Texte cité
<<<<
“If the elections are not transparent, there won’t be any peace and stability in Guinea. (…) my electorate will not accept that, even if I ask them to. They will kill me and claim their victory.”
Source: http://www.bloomberg.com/news/2014-05-05/guinea-opposition-says-stability-hangs-on-transparency-in-vote.html
Ce serait le segment d’un propos qui fait subrepticement des vagues en ligne. Il est d’un colosse de l’opposition guinéenne qui crie au loup avant le loup, d’une baleine politique qui nous concèderait volontiers d’hésiter entre urgence et prophétie, puisque quoique précoce, son élocution traduit déjà très précisément le scénario post-électoral. La première interrogation s’impose dès lors. Le navire électoral de 2015 saura-t-il contourner l’iceberg ? De l’autre côté, la motivation du discours. Notre éléphant politique qui saisit absolument l’enjeu du scrutin, aurait choisi quand bien même de tenir un propos qui met le poil en branle. A quel besoin comptait-il répondre par cela ?
>>>>
Travail à faire
**a)** Relevez toutes les expressions par lesquelles le texte sur les élections en Guinée désigne l'opposant dont il rapporte les propos.
**b)** Dans le texte sur les élections en Guinée, de quelle année est le scrutin évoqué ?
**c)** Écrivez la suite du texte sur les élections en Guinée, à partir de sa dernière phrase.
Les lignes ci-dessous viennent d'une autre source que le texte.

Lignes listées
<<<<
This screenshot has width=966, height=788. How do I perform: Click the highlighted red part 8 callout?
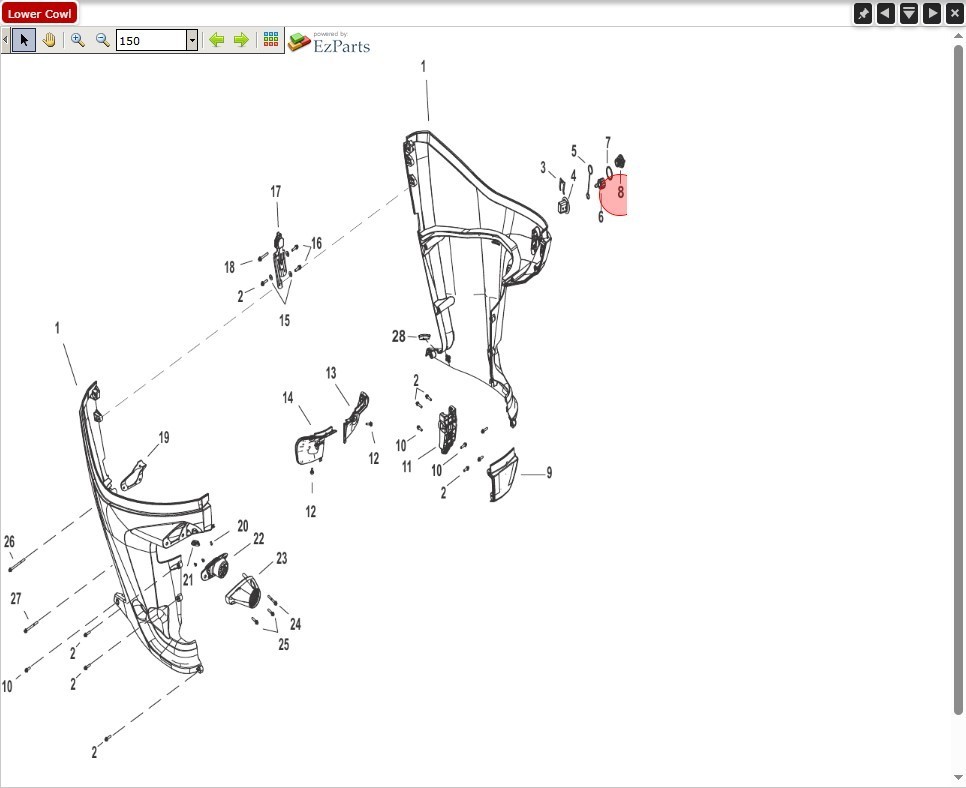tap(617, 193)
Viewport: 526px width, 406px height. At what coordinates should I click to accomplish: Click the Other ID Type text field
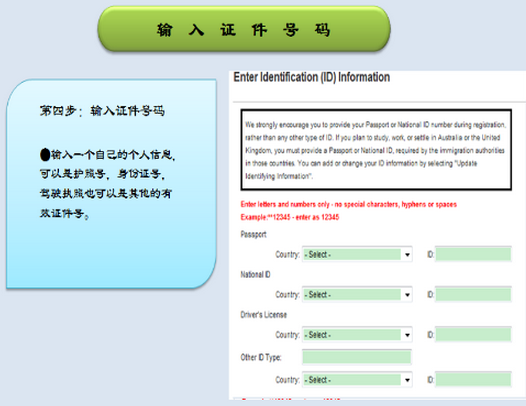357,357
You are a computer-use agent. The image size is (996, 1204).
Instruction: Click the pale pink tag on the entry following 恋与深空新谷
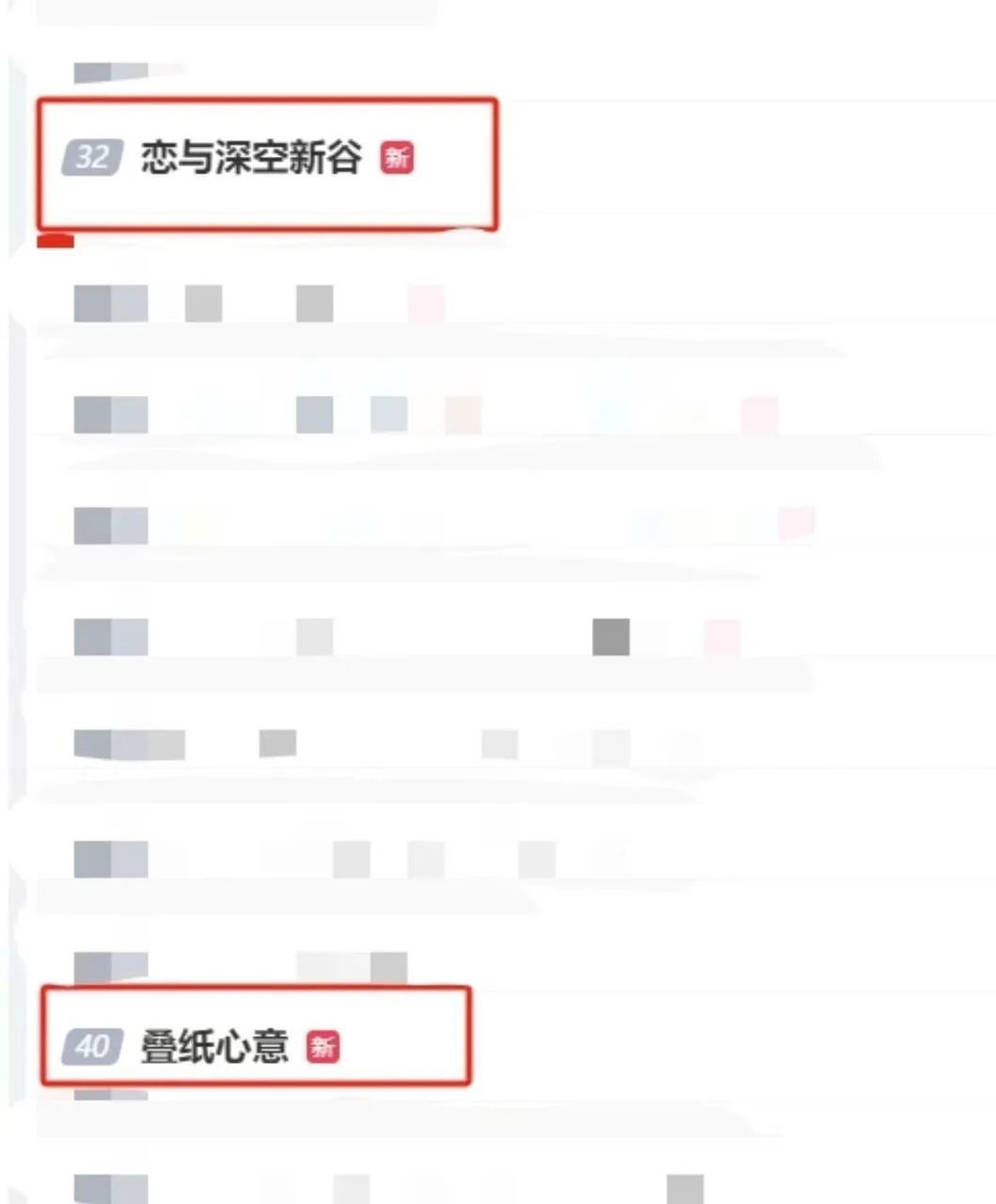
>>>>
Réponses par consigne
**a)** colosse de l'opposition guinéenne ; baleine politique ; éléphant politique

**b)** 2015

**c)**
Il saute bien aux yeux, en effet, que l’environnement politique soit déjà devenu séismique avant 2015, et ce discours qui tombe comme un pavé dans la marre ne fait guère qu’arranger les choses. On y voit, d’abord une volonté et même un besoin constant de mettre en garde Alpha Condé qui, aux yeux de l’opposition passe désormais pour un émérite contrefacteur d’élections ; et pire, il ne s’agit plus là de simples suspicions, mais de convictions ancrées au cœur de l’opposition guinéenne et précisément de l’UFDG dont l’échec en 2010 n’a jamais été perçu comme tel.
2015 s’annonce ainsi comme un test à la probité de nos institutions électorales et aussi à celle du Président de la République, qui disait pouvoir obtenir de celles-ci, s’il le désirait, des résultats électoraux favorables à son maintien. J’ose espérer qu’à Alpha Condé, 2015 sera un défi plus sérieux que ceux posés par ses divertimentos habituels.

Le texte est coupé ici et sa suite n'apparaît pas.